(SELECTED EXTRACT):
>> begin
Questions and Answers about Energy Efficient Home Ductwork Systems

Home Energy October 15, 2013 Print Friendly and PDF

Reviewed and Revised on 10/15/2013

How does a duct system work?

Air distribution systems, or duct systems, are designed to supply rooms with air that is “conditioned”—that is, heated or cooled by the heating, ventilation, and air conditioning (HVAC) equipment—and to recirculate or return the same volume of air back to the HVAC equipment. Your duct system has two main air transfer systems, supply and return. The supply side delivers the conditioned air to the home through individual room registers. The return side picks up inside air and delivers it to the air handler of your central system. Here heat and moisture are either removed or added and then delivered to the supply side. All of the air drawn into the return duct(s) is conditioned and should be delivered back through the supply registers.

What are the different types of duct work?

Photo of insulated duct work

Flex duct Flexible duct (more commonly known as flex duct) is a round, flexible accordion type of duct that has a plastic liner surrounded by insulation, which is often bound by a reflective covering. Flex ducts are easy to install in almost any area, but can be inefficient and difficult to seal if installed incorrectly.

Rigid ductboard Lined rigid ductboard is rectangular, foil covered, and lined with fiber glass. Encapsulated rigid ductboard is lined with a hard, fungicidal material.

Metal duct Metal duct is rectangular or round bare metal. Galvanized steel ducts wrapped on the outside with insulation covered with a vapor barrier are preferred over other duct materials. The zinc coating on galvanized metal is hostile to molds and is easier to clean.

Why is the location of ductwork important?

Location is important because ducts placed in unconditioned attics, basements, garages, or crawl spaces waste energy if improperly insulated. Additionally, most homes have leaks in both the return and supply sides of the duct system. Locating duct work in conditioned spaces decreases the temperature difference if leaks do occur.

When building a new home, where should the ductwork be located?

In new construction, the best option is to locate the duct system within the conditioned space. Doing so can reduce your heating and cooling costs and improve your indoor air quality. When all the ducts are inside the building envelope, even if return leaks do occur, the air infiltrating the system is already conditioned. Supply leaks can still be a problem, because you won’t get even distribution of conditioned air throughout the home. Therefore, proper sealing of duct work is still very important—even when the duct system is located within the conditioned space.
>> end
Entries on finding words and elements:
>> begin
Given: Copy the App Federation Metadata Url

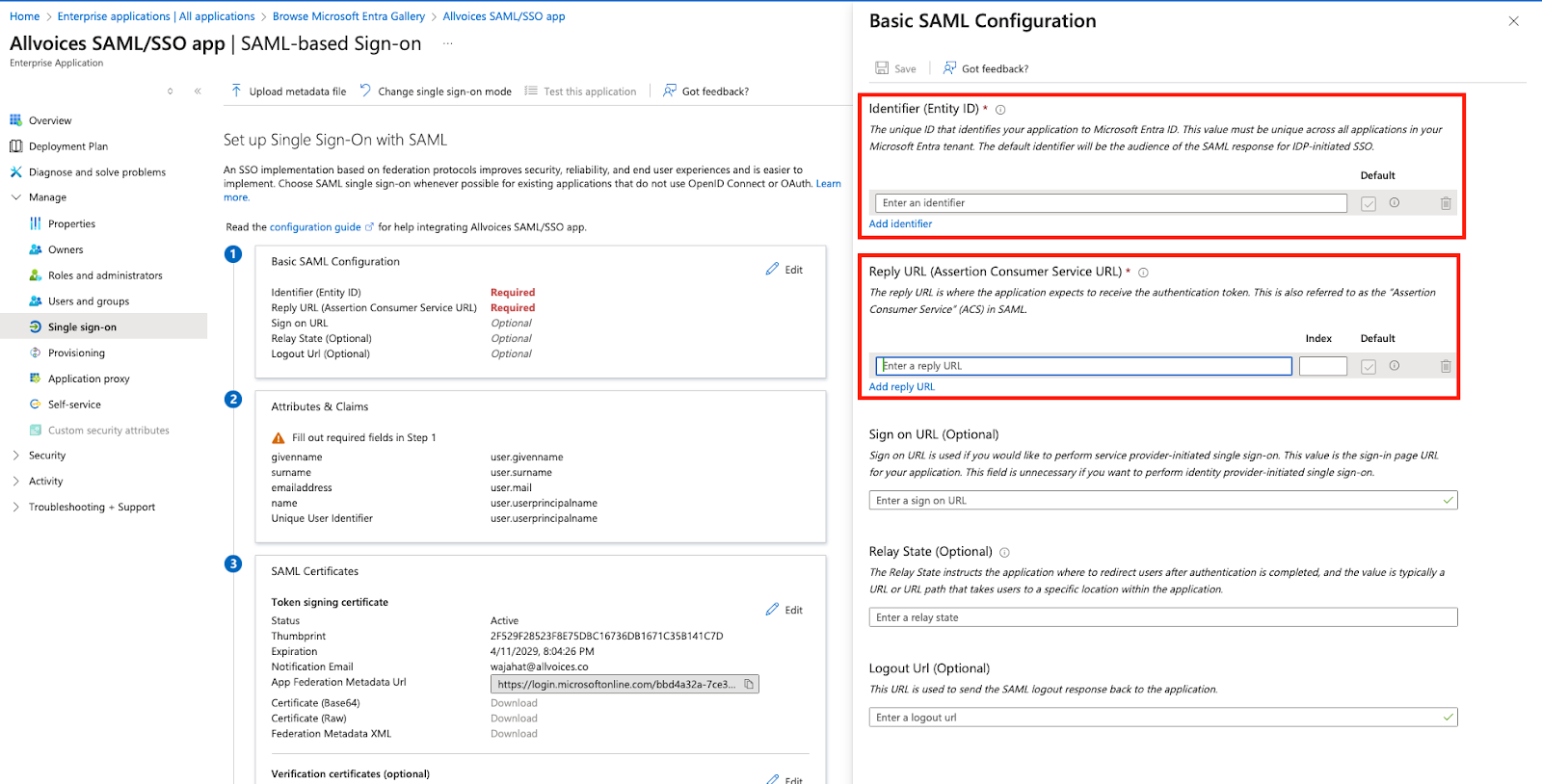Looking at the screenshot, I should [x=749, y=683].
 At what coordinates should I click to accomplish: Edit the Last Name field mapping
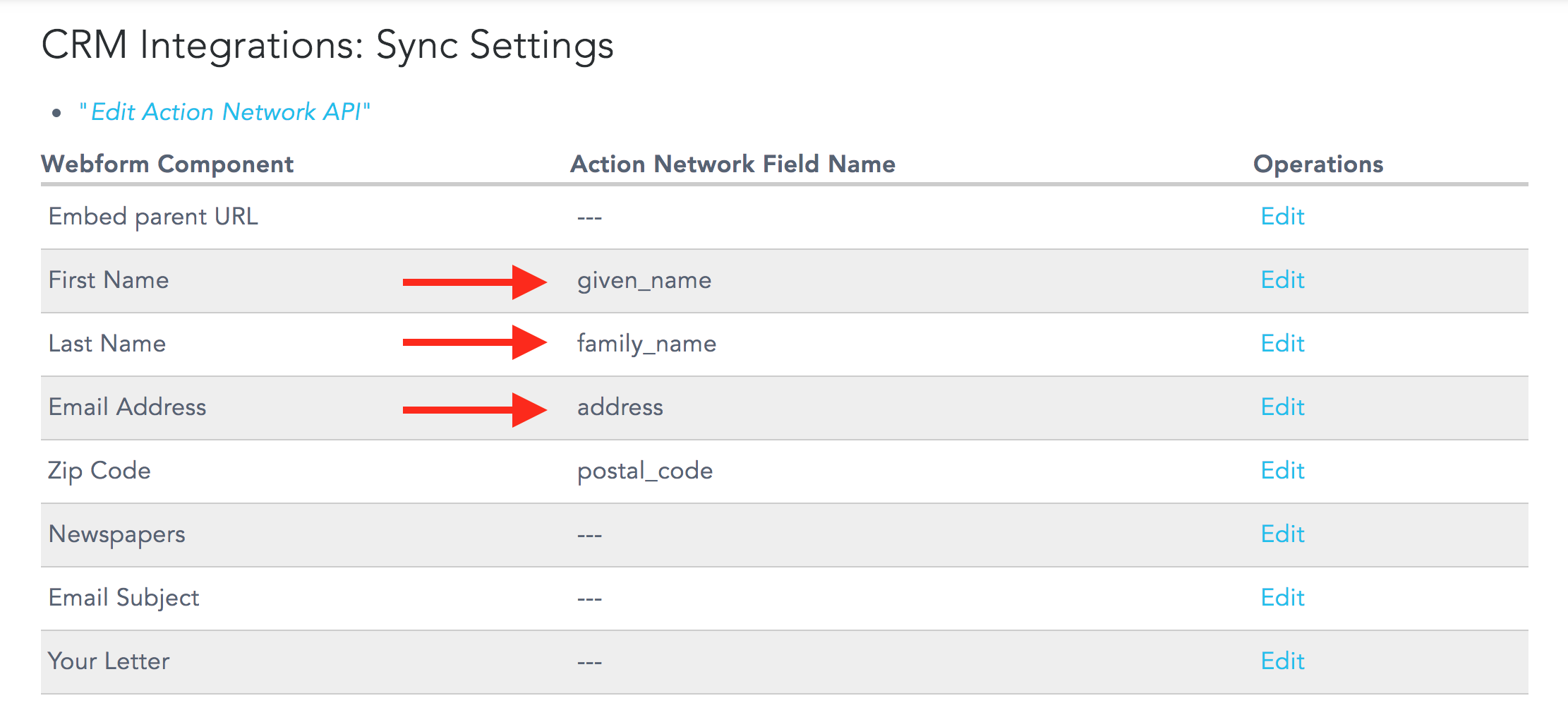click(x=1282, y=343)
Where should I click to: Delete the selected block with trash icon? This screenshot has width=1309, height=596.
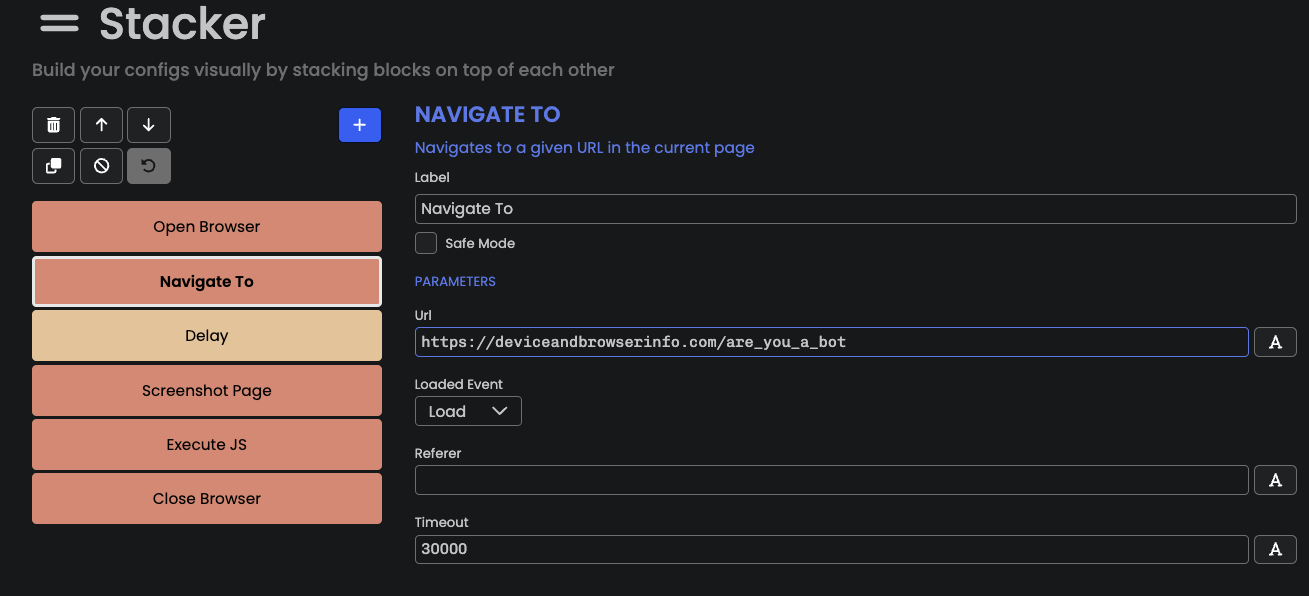coord(54,125)
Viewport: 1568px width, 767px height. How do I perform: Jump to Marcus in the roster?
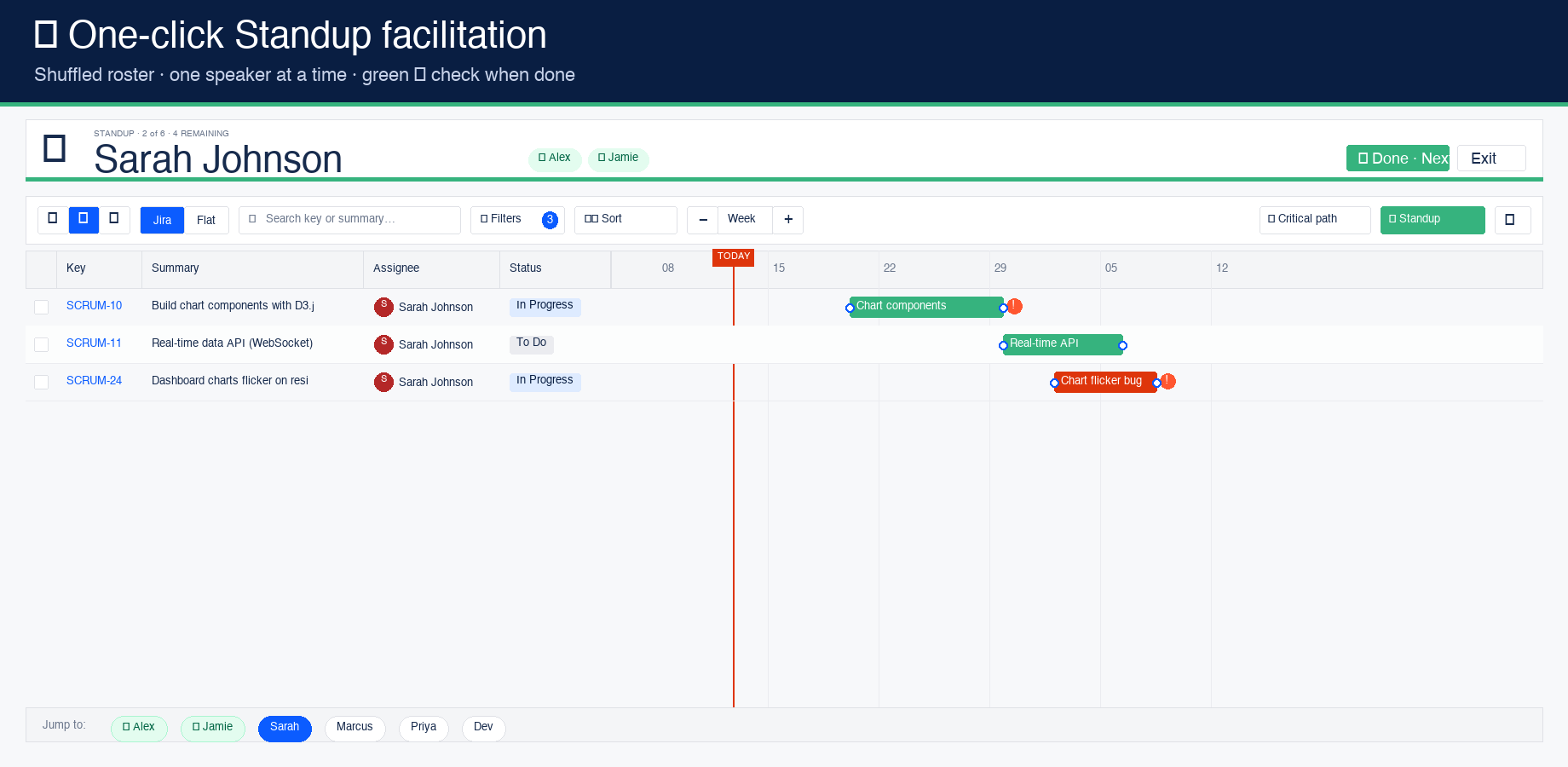coord(355,728)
>> end
(AIM):
Carry on the Q&A about energy-efficient home ductwork from its last sentence, in the same question-and-answer format.

(EXERCISE OUTPUT):
How do leaks occur?

Homes are not static systems, and conditions change as homes age. Tape adhesive dries out and caulking erodes. Many systems have supply vents in each room, but only one centrally located return vent for the whole home. When we close doors for privacy, air in that particular room can’t reach the return vent, but the supply duct is still bringing in conditioned air. The delivered air has to go somewhere, so air gets forced out any space available. Meanwhile, enough air isn’t entering the return duct, so unconditioned air from the attic, basement, garage, or crawl space gets sucked in through weak spots, cracks, or crevices. This situation can be avoided by having supply and return ducts in each room, or by providing an air pathway between the room and the main body of the home. Such a pathway can be created by adding vents in doors or walls, or by installing a jumper duct or transfer vent connecting vents in the ceiling of each space. Also, keep furniture clear of air registers and return air vents. Anything that interferes with air circulation will make the system less efficient and potentially lead to comfort problems.

Where do you look for leaks?

Major leaks can be found around joints at ductwork connections, around the air handler, and near vents. Look for holes, tears, and loose joints. Every unsealed joint is likely a small leak—even if a gap is not visible. Make sure registers and vents are firmly attached. If your home has a mechanical closet, it should also be properly sealed to prevent negative return side air leakage. The return chamber should be kept free of debris.

What happens if there is a leak in the duct system?

Since most ductwork is located in non-conditioned spaces like attics, basements, garages, or crawl spaces, the HVAC system becomes an open system instead of a closed one. Leaking supply ducts can lose large amounts of cooled/heated air to these unconditioned areas. Leaking return ducts suck hot/cold unconditioned air into the conditioned space. Duct leakage significantly increases cooling and heating loads, sometimes beyond what the HVAC system can handle.

The increased energy cost—because the HVAC system has to work harder—isn’t the only effect of leaking ducts. Indoor humidity can increase when unconditioned air is introduced, leading to mold and mildew problems. If the air handler is in the garage and improperly sealed, return or supply leaks can introduce poor quality outdoor air or hazardous vapors from the garage (from cleaning supplies, pesticides, gasoline, paints, car exhaust, etc.) into the home.

How often should the duct system be checked for leaks?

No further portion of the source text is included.